■ **Texte à analyser**
Sortis des âges sombres des premiers temps de la circulation, ils viennent venger leurs frères d’aujourd’hui, obligés de regarder de vieux films d’action bien truqués dans des fauteuils de simulation comme certains regardent des films X en cachette au lieu de proposer un truc bien sympa à Germaine…
Les moteurs rugissent, l’huile chaude suinte, l’air vrombit autour d’eux et remue les tripes… sous les capots, les pompes de reprise aspirent bruyamment leur ration de jaja… les culasses rougissent, les pistons cognent, les carrosseries vibrent, les freins couinent, les pneus hurlent… des vapeurs noirâtres troublent l’horizon derrière eux.
La couleur autorisée pour les particuliers est le jaune canari, c’est visible de loin, c’est rassurant… le châssis est réduit à sa plus simple expression et de nombreux silent-blocs en caoutchouc font oublier la présence du moteur à dépression nerveuse.
Ces rebelles à l’Ordre établi depuis deux-mille-dix, sont deux générations de veaux consommateurs encadrés par des gorilles… et la diffusion neuro-médias ne peut avoir engendré cette marée contestataire.

■ **Extrait de données**
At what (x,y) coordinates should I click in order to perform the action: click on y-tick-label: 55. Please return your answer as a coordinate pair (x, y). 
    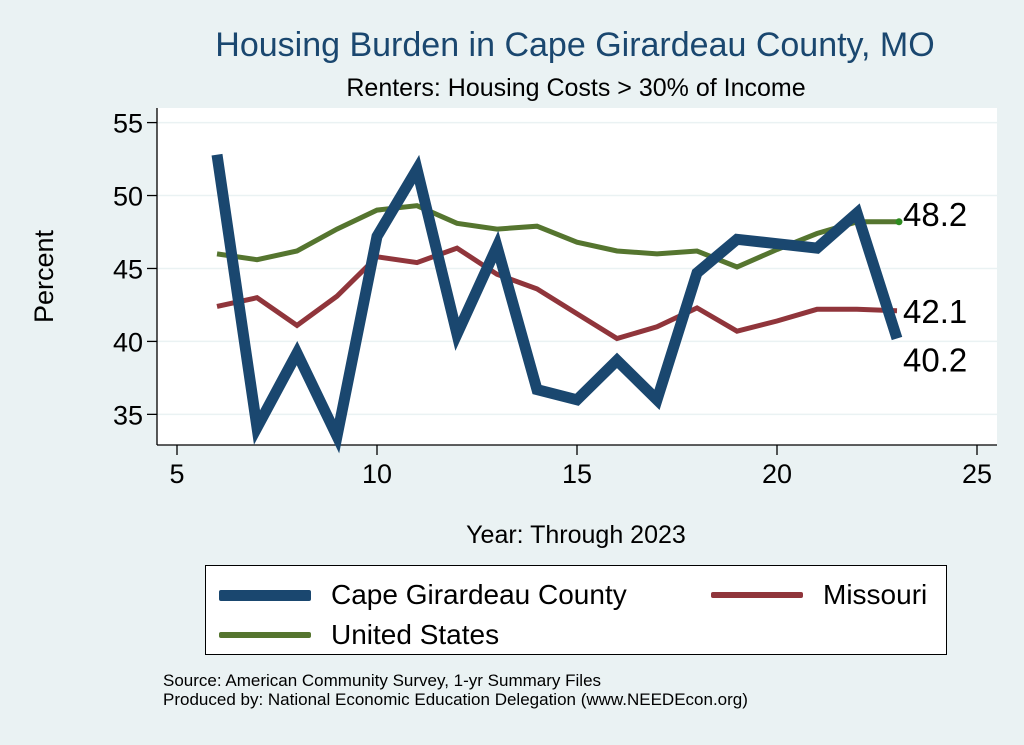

■ **Exercices à réaliser**
**1.** Dans le texte sur les vieux moteurs, relevez chaque pièce de véhicule nommée entre « les culasses rougissent » et « les pneus hurlent », avec le verbe qui l'accompagne.
**2.** Recopiez le passage du texte sur les vieux moteurs qui va de « Sortis des âges » jusqu'à « à dépression nerveuse. ».
**3.** Prolongez le texte sur les vieux moteurs en reprenant juste après sa dernière phrase.
Le matériel qui suit le texte provient d'une autre source.

■ **Corrigé des exercices**
**1.**
- les culasses : rougissent
- les pistons : cognent
- les carrosseries : vibrent
- les freins : couinent
- les pneus : hurlent

**2.**
Sortis des âges sombres des premiers temps de la circulation, ils viennent venger leurs frères d’aujourd’hui, obligés de regarder de vieux films d’action bien truqués dans des fauteuils de simulation comme certains regardent des films X en cachette au lieu de proposer un truc bien sympa à Germaine…
Les moteurs rugissent, l’huile chaude suinte, l’air vrombit autour d’eux et remue les tripes… sous les capots, les pompes de reprise aspirent bruyamment leur ration de jaja… les culasses rougissent, les pistons cognent, les carrosseries vibrent, les freins couinent, les pneus hurlent… des vapeurs noirâtres troublent l’horizon derrière eux.
La couleur autorisée pour les particuliers est le jaune canari, c’est visible de loin, c’est rassurant… le châssis est réduit à sa plus simple expression et de nombreux silent-blocs en caoutchouc font oublier la présence du moteur à dépression nerveuse.

**3.**
Les voitures essaient de fuir mais le demi-tour est interdit par d’autres fuyards…, certains préfèrent donc les profonds fossés qui bordent la route de chaque côté et qui n’offrent aucune échappatoire par les champs environnants aux lances perforatrices du premier rang, les conducteurs restent alors bloqués par leur ceinture et les airbags… ils assistent, effarés, au spectacle dantesque qui est en train de se monter devant leurs yeux incrédules et apeurés, car, dans l’autre sens, surmontés de gyrophares, les blindés gris des forces de sécurité écrasent sans hésitation les particuliers qui les gênent pour se porter au plus vite au contact des réfractaires…
Au sommet de chaque tourelle, un sous-officier scrute l’horizon avec ses jumelles, protégé derrière son bouclier en plexiglas… les blindés sont à deux de front et leur colonne est ininterrompue sur un bon kilomètre… entre les grosses roues, deux sinistres aiguilles noires, les canons de mitrailleuse 12,7 qui ressortent de la caisse par une sombre fente.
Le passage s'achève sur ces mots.